**Page extract**
☆ ☆ ☆ ☆

In 1985, Anthony Burgess said the future held "work and television." In 1978, when Burgess wrote 1985, it did. Now it holds unemployment and television.
WORKINGMAN'S BLUES NO. 2. August 25 - September 21. 28,000 words. I
celebrate my 38th year as a writer. And 70th birthday. My temporary technical writing
job is running out. I prepare to give two presentations at Gulf Coast Writers Conference,
one on publishing as a business, and one on self-publishing as a strategy. It's more
a tactic. A means to an end. What's the end? A career as a mainstream commercial
novelist? You can't get there from here. It's about possibilities not matching ambitions.
The American dream turning into the Bush-Enron administration, its perfect flower.
Newspapers are dying. The polar bear and the panda are endangered species. Bigfoot
is extinct. Shit happens when you're fatalistic. I get my news from reality TV. From
pundits shouting lunatic-fringe slogans at each other. Who's got time to read a good
book anymore? I barely have time to write one. You can read my book on the worldwide
web. At the library, if you're homeless. At work, if you have a computer with an
Internet browser like Netscape. Ha ha, that's a joke. They probably have MS Windows
Internet Explorer. The company I work for lost a mil spec tech manual contract. The
whole writing group is superannuated, or made redundant. I still have some work left
on my economic-stimulus-package trickle-down grant writing training programs for
the unemployed. In whose number I will soon find myself, again. Once more. Audace,
encore de l'audace, et toujours de l'audace. Audacity forever! This is my chance.

☆ ☆ ☆ ☆

**Goal**
List every place where, according to the extract, a person can read the writer's book. Draw only on the extract when you answer.

**Information provided**
☆ ☆ ☆ ☆

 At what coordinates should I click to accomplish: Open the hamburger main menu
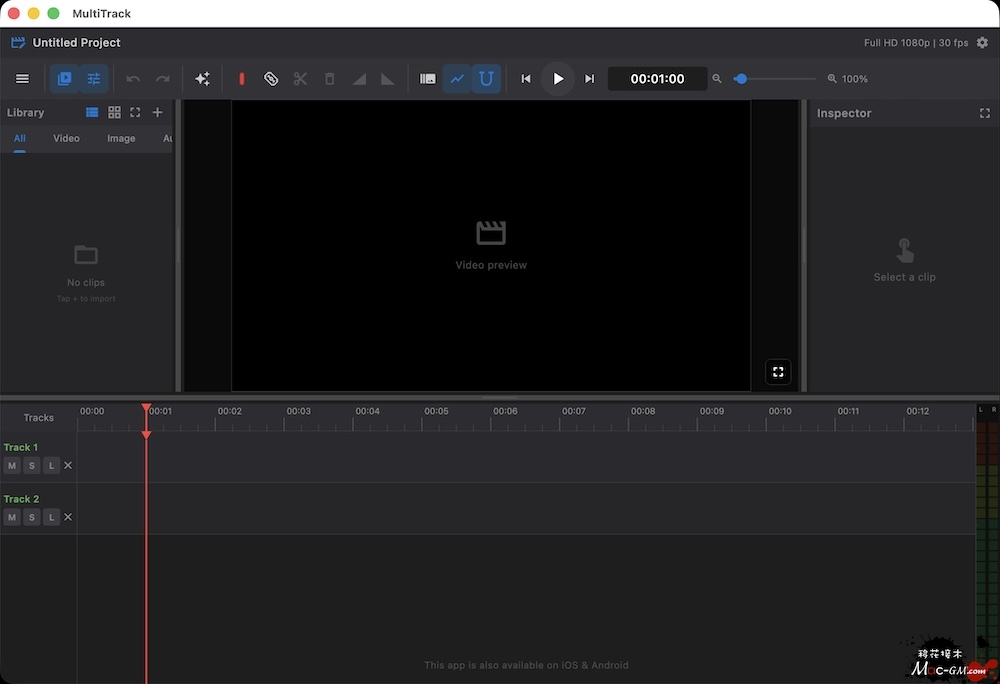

☆ ☆ ☆ ☆

**Written solution**
- On the worldwide web
- At the library, if you're homeless
- At work, if you have a computer with an Internet browser